Pixel coordinate grounding data

──────────

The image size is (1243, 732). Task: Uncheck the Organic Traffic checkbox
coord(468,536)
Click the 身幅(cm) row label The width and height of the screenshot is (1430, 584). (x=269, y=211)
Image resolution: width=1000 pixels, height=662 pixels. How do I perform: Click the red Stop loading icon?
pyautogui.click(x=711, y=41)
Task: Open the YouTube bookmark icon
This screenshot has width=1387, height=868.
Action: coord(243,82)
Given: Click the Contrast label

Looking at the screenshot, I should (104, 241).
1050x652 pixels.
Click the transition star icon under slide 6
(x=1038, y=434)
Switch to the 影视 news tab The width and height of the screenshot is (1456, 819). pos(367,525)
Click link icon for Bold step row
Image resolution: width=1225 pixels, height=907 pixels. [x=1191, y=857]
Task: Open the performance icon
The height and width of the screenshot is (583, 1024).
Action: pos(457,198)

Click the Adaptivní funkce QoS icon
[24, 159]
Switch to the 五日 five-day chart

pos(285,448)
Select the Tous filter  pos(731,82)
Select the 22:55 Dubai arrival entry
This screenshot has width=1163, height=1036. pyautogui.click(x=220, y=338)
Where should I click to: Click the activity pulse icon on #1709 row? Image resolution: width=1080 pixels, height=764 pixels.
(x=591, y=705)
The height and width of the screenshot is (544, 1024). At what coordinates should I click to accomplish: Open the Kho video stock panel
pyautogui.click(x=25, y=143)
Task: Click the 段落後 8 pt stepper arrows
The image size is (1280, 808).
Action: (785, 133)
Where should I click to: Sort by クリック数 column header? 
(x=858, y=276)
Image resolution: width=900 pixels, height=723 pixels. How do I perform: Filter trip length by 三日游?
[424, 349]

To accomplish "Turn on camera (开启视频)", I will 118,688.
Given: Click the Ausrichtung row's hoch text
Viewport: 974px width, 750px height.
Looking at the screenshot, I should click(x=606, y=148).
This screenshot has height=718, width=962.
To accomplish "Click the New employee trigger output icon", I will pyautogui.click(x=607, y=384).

──────────

**TASK TO COMPLETE:** Reproduce the entries so that each line reads exactly as it did before.

**ANSWER AREA:**
The image size is (1243, 732). Task: Uncheck the Organic Traffic checkbox
coord(468,536)
Click the 身幅(cm) row label The width and height of the screenshot is (1430, 584). (x=269, y=211)
Image resolution: width=1000 pixels, height=662 pixels. How do I perform: Click the red Stop loading icon?
pyautogui.click(x=711, y=41)
Task: Open the YouTube bookmark icon
This screenshot has width=1387, height=868.
Action: coord(243,82)
Given: Click the Contrast label

Looking at the screenshot, I should (104, 241).
1050x652 pixels.
Click the transition star icon under slide 6
(x=1038, y=434)
Switch to the 影视 news tab The width and height of the screenshot is (1456, 819). pos(367,525)
Click link icon for Bold step row
Image resolution: width=1225 pixels, height=907 pixels. [x=1191, y=857]
Task: Open the performance icon
The height and width of the screenshot is (583, 1024).
Action: pos(457,198)

Click the Adaptivní funkce QoS icon
[24, 159]
Switch to the 五日 five-day chart

pos(285,448)
Select the Tous filter  pos(731,82)
Select the 22:55 Dubai arrival entry
This screenshot has width=1163, height=1036. pyautogui.click(x=220, y=338)
Where should I click to: Click the activity pulse icon on #1709 row? Image resolution: width=1080 pixels, height=764 pixels.
(x=591, y=705)
The height and width of the screenshot is (544, 1024). At what coordinates should I click to accomplish: Open the Kho video stock panel
pyautogui.click(x=25, y=143)
Task: Click the 段落後 8 pt stepper arrows
The image size is (1280, 808).
Action: (785, 133)
Where should I click to: Sort by クリック数 column header? 
(x=858, y=276)
Image resolution: width=900 pixels, height=723 pixels. How do I perform: Filter trip length by 三日游?
[424, 349]

To accomplish "Turn on camera (开启视频)", I will 118,688.
Given: Click the Ausrichtung row's hoch text
Viewport: 974px width, 750px height.
Looking at the screenshot, I should click(x=606, y=148).
This screenshot has height=718, width=962.
To accomplish "Click the New employee trigger output icon", I will pyautogui.click(x=607, y=384).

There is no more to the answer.